__Given data__
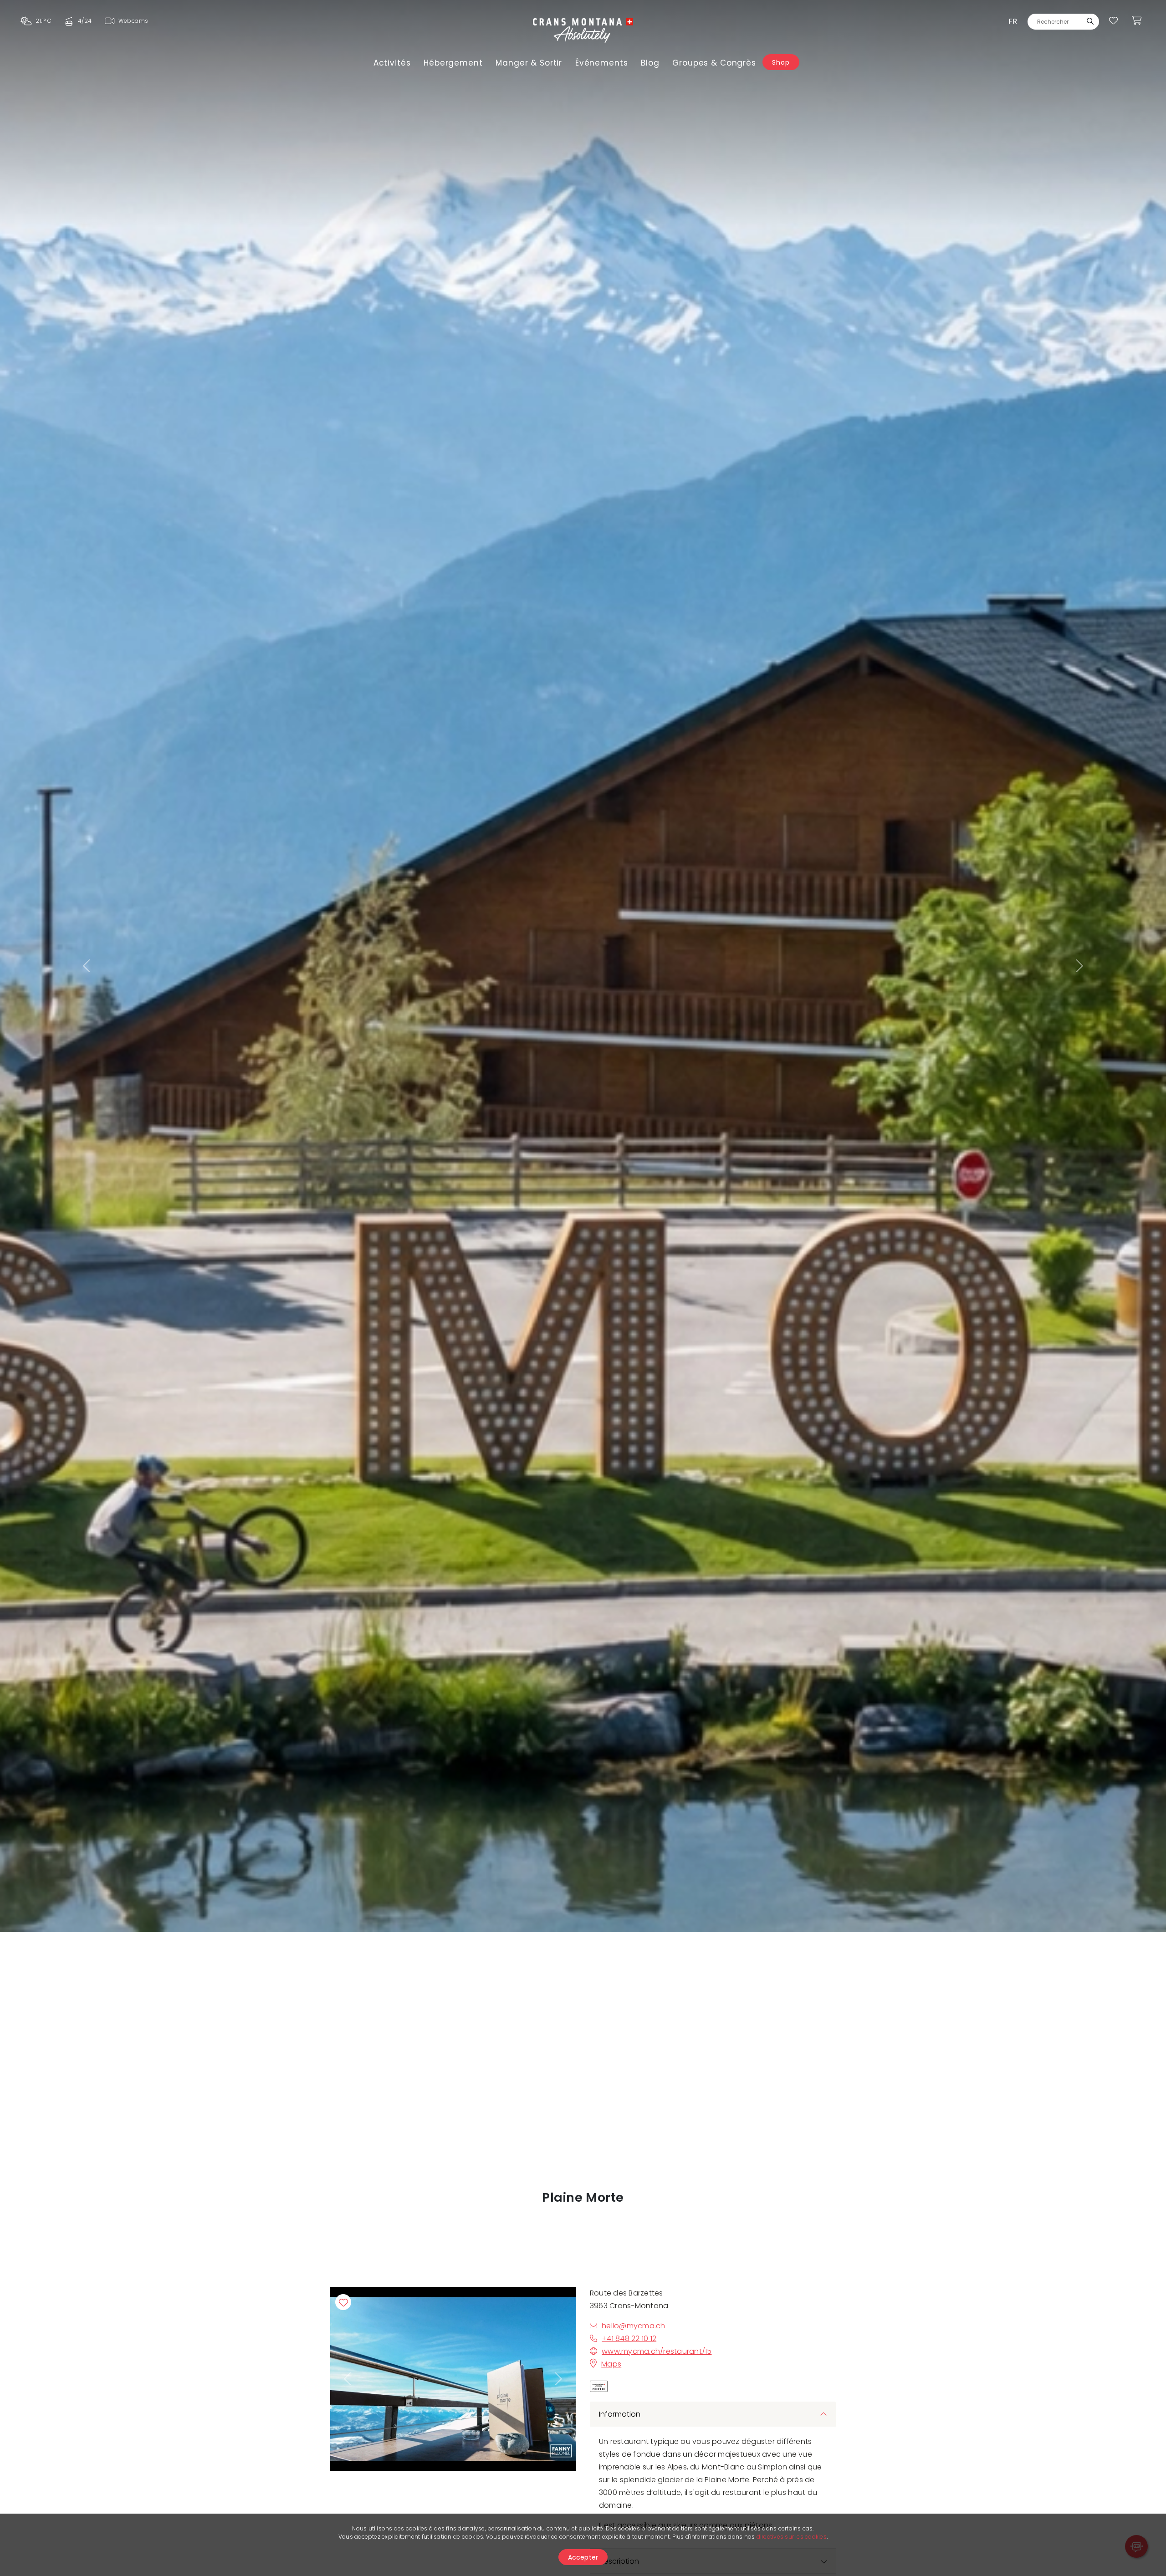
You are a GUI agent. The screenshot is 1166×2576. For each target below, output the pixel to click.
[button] (87, 966)
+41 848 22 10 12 (629, 2338)
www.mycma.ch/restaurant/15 (656, 2351)
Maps (611, 2364)
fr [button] (1012, 21)
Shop (780, 62)
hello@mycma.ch (633, 2326)
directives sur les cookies (792, 2536)
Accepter (583, 2557)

__How to complete this task__
Among the entries, find each line that includes the string "mycma" and copy it.

__Exercise output__
www.mycma.ch/restaurant/15 (656, 2351)
hello@mycma.ch (633, 2326)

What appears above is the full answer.